Living testaments, Susan Fowke

Skin to Skin: Intimate, True Stories of Maori-Pakeha Relationships 
Carol Archie
Penguin, $35.00,
ISBN 0143019627

If you feel like reading something positive about race relations in New Zealand, this is the book for you. And if, like me, you are incurably nosy about other people’s lives, you will find satisfaction in these often surprising, refreshingly frank and informative stories about the lives of a real mix of New Zealanders.

Skin to Skin is written by Carol Archie, a broadcasting journalist whose work, particularly on Radio New Zealand, has often focused on Maori-Pakeha issues. This is her second book – the first was Maori Sovereignty – The Pakeha Perspective, published in 1995. Archie tells us that recent research by Dr Paul Calister of Victoria University shows half of all Maori living as a couple have a non-Maori partner. And that nearly 70,000 New Zealand couples are in Maori/non-Maori relationships. For Skin to Skin Carol Archie talked to 10 such couples, as well as members of their whanau – children and in-laws.

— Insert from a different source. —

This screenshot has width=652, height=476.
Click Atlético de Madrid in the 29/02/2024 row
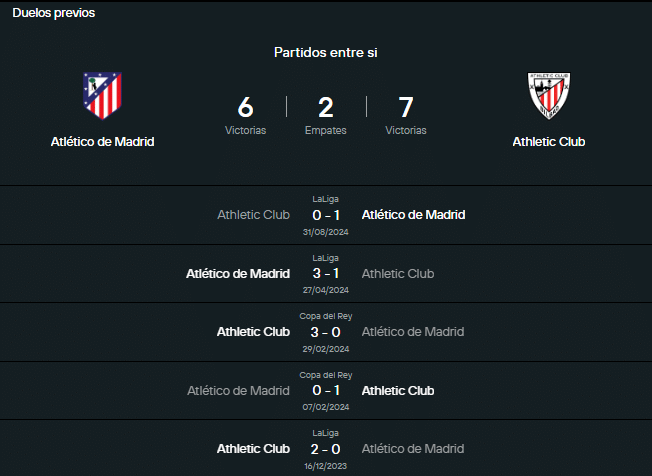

The first story is told by Deirdre and Professor Ranginui Walker and their family. Deirdre Walker is Pakeha, born in New Zealand to English-born parents. Now, one of Deirdre’s and Ranginui’s sons has a Chinese/Thai wife, and they have two children. This family, like many others in the book, shows that the first mixed-marriage can be just the start – the children and grandchildren too will often have a mixed-marriage, sometimes adding other ethnicities to the mix. In no time at all this exponential family growth and inclusion of other races has produced not only a bicultural but a multicultural whanau, and, if this book is anything to go by, a living testament to good race relations – different colours, different values and different cultures living together in equality.

The Walkers’ story is not the only one in Skin to Skin of well-known New Zealanders – others are Sir Tipene O’Regan, Carol Hirschfeld and Moana Maniapoto. But most come from people not in the public eye, from the North and South Island, city and country, some with te reo and some without. And, almost without exception, they have strong extended-family and tribal connections, and a marae and its activities central to their lives – Pakeha partners included.

In one way or another they have each had similar experiences, including similar problems. Every Maori tells of racism – at school, in shops, flat hunting or at work – some only recognising the experience as racist after finding their Pakeha partner had no such difficulty. Until he and Gwenda married, Maanu Paul thought everyone who wanted to draw money from their bank account was restricted to $200, and that every customer at the furniture store was kept waiting.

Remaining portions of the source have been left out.